We can agree that however we’re defining terms, there are a finite number of gods, and the number of gods is a whole number. There’s a ‘right answer’ to the question ‘how many gods are there?’, the issue is simply that they’re difficult to count.

Except, by Plantinga’s own logic, it’s not difficult at all. Even if we confine ourselves to the ludicrously narrow definition of science preferred by some philosophers as ‘the study of things that can be measured’, counting falls squarely in the remit of ‘science’. As noted, logically, we can never count above zero proven gods. The empirical measurement of proven gods concurs.

Inspired by Plantinga, we could ask whether the evidence points to there being an odd or even number of gods. Is doing so really more glib than asking any other question about gods? In fact, it’s more useful than most – if there are an even number of gods, that would at least rule out monotheism and the Trinity, which wouldn’t be a bad day’s work. As it happens, zero is an even number [two multiplied by zero = zero].

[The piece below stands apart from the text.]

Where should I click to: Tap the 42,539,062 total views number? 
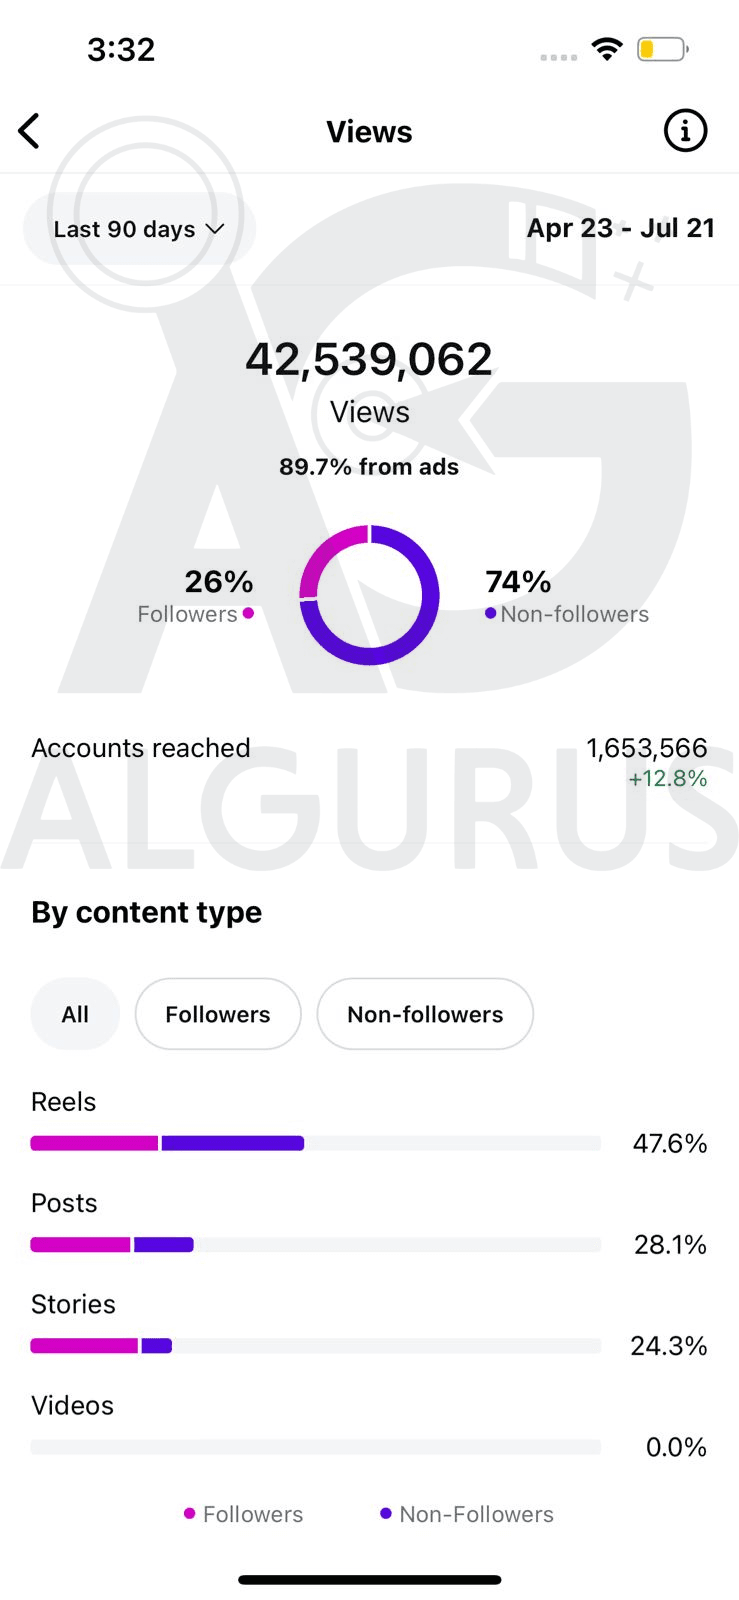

So, here’s the clever bit. Plantinga – if his analogy is a good one – believes this to be a counting game, he believes that there are a fixed number of gods, and he understands that there’s no way to demonstrate by counting that there are more than zero gods. Both Plantinga and the atheist have taken measurement and logic as far as it is possible to take them, and agree they’ve reached ‘zero’ using that method, the result that atheist expected. So it’s clearly only Plantinga who needs to appeal further than this. The atheist can stop there. An atheist may also have faith, but certainly doesn’t need it. The atheist may be wrong, of course, but it’s plainly Plantinga, and not the atheist, who needs to justify his position.